*** Opening of Material for this task ***
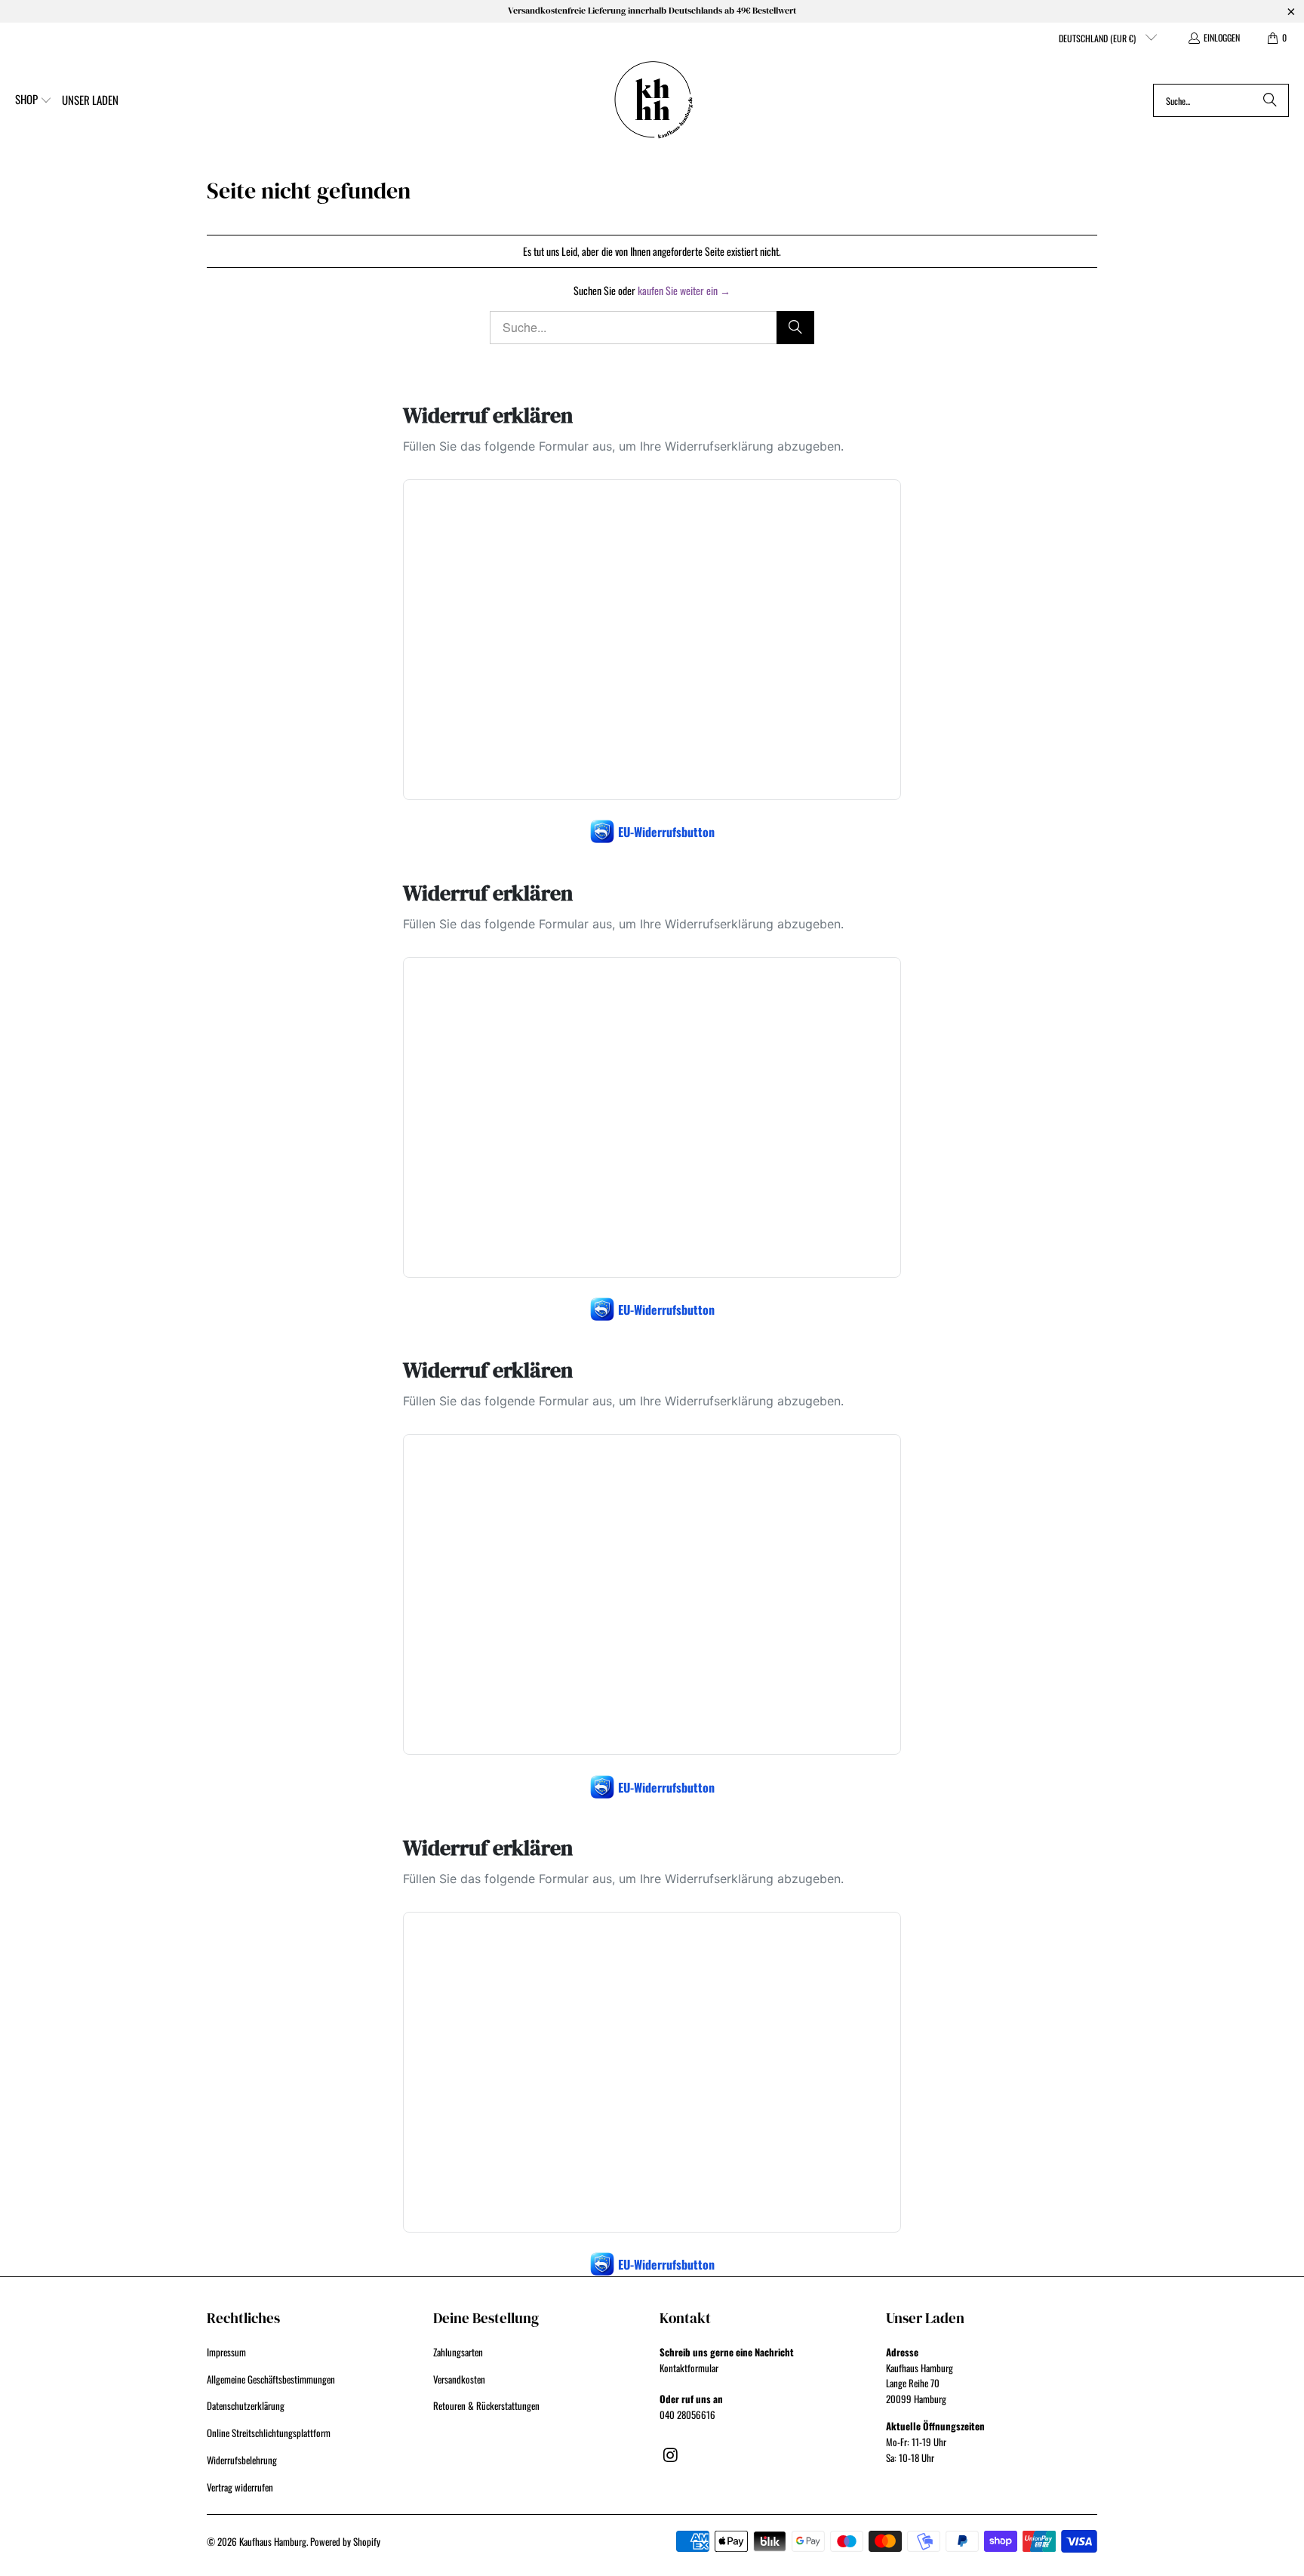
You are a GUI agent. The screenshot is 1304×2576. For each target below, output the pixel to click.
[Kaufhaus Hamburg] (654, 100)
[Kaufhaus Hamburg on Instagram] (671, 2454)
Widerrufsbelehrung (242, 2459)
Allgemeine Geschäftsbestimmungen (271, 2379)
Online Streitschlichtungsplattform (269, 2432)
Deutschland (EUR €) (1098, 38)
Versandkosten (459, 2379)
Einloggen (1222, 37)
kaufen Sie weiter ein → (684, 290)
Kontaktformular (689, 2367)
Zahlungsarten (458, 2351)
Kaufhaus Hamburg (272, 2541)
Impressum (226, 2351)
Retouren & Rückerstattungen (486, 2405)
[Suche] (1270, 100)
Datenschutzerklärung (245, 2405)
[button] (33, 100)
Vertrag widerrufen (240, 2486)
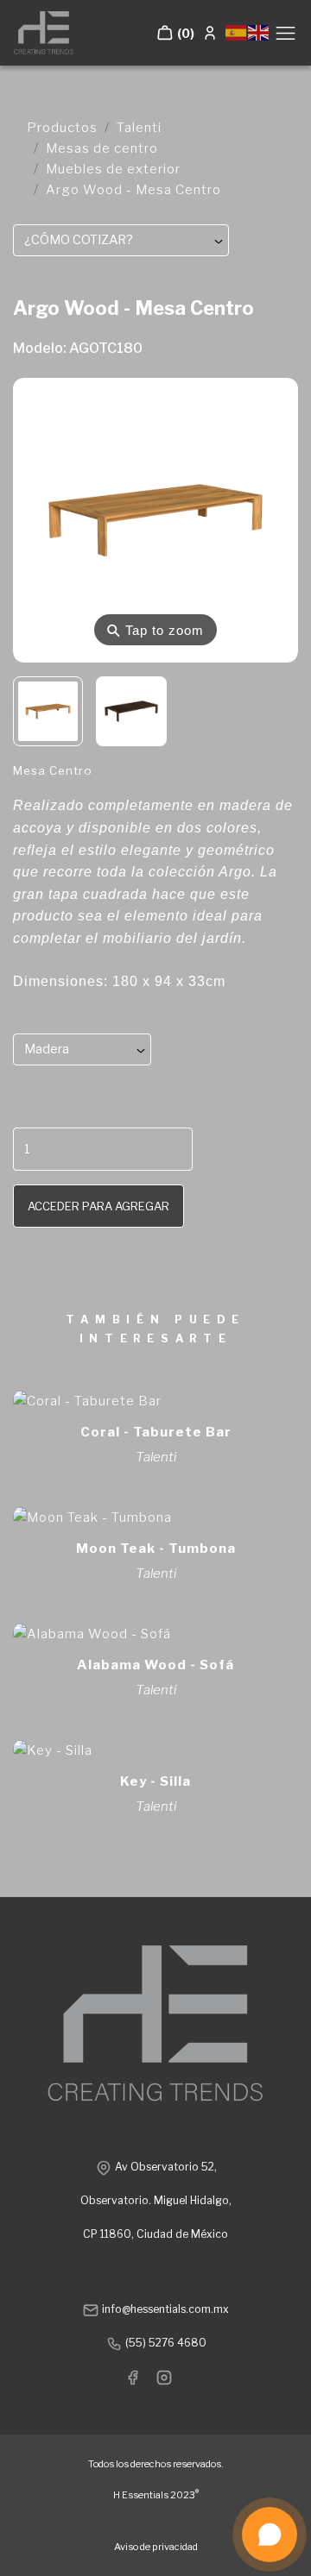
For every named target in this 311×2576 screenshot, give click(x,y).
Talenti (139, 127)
*** Close of Material for this task ***
*** Opening of Material for this task ***
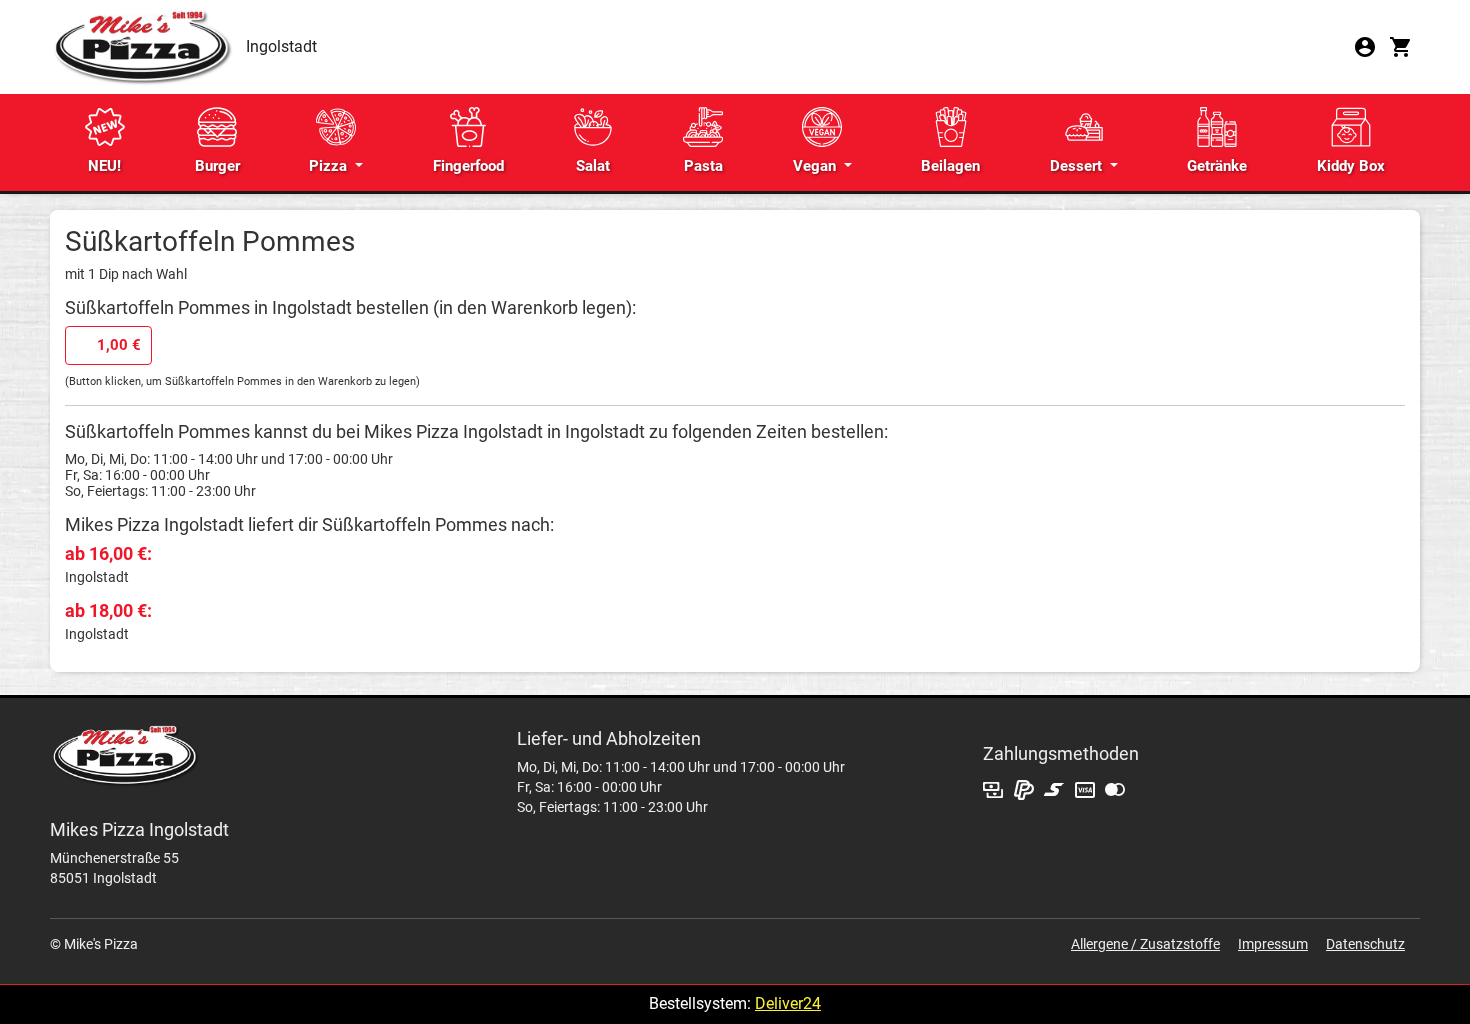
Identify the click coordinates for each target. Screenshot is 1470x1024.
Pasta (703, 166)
*** Close of Material for this task ***
— Prompt —
An exact copy is needed of the entries above, starting at the line that holds "Einloggen (1222, 37)" and stopping at the line that holds "Talenti (139, 127)", both kept; pictures stay out.

— Final answer —
Einloggen (1222, 37)
kaufen Sie weiter ein → (684, 290)
Kontaktformular (689, 2367)
Zahlungsarten (458, 2351)
Kaufhaus Hamburg (272, 2541)
Impressum (226, 2351)
Retouren & Rückerstattungen (486, 2405)
[Suche] (1270, 100)
Datenschutzerklärung (245, 2405)
[button] (33, 100)
Vertrag widerrufen (240, 2486)
For every named target in this 311×2576 screenshot, give click(x,y).
Talenti (139, 127)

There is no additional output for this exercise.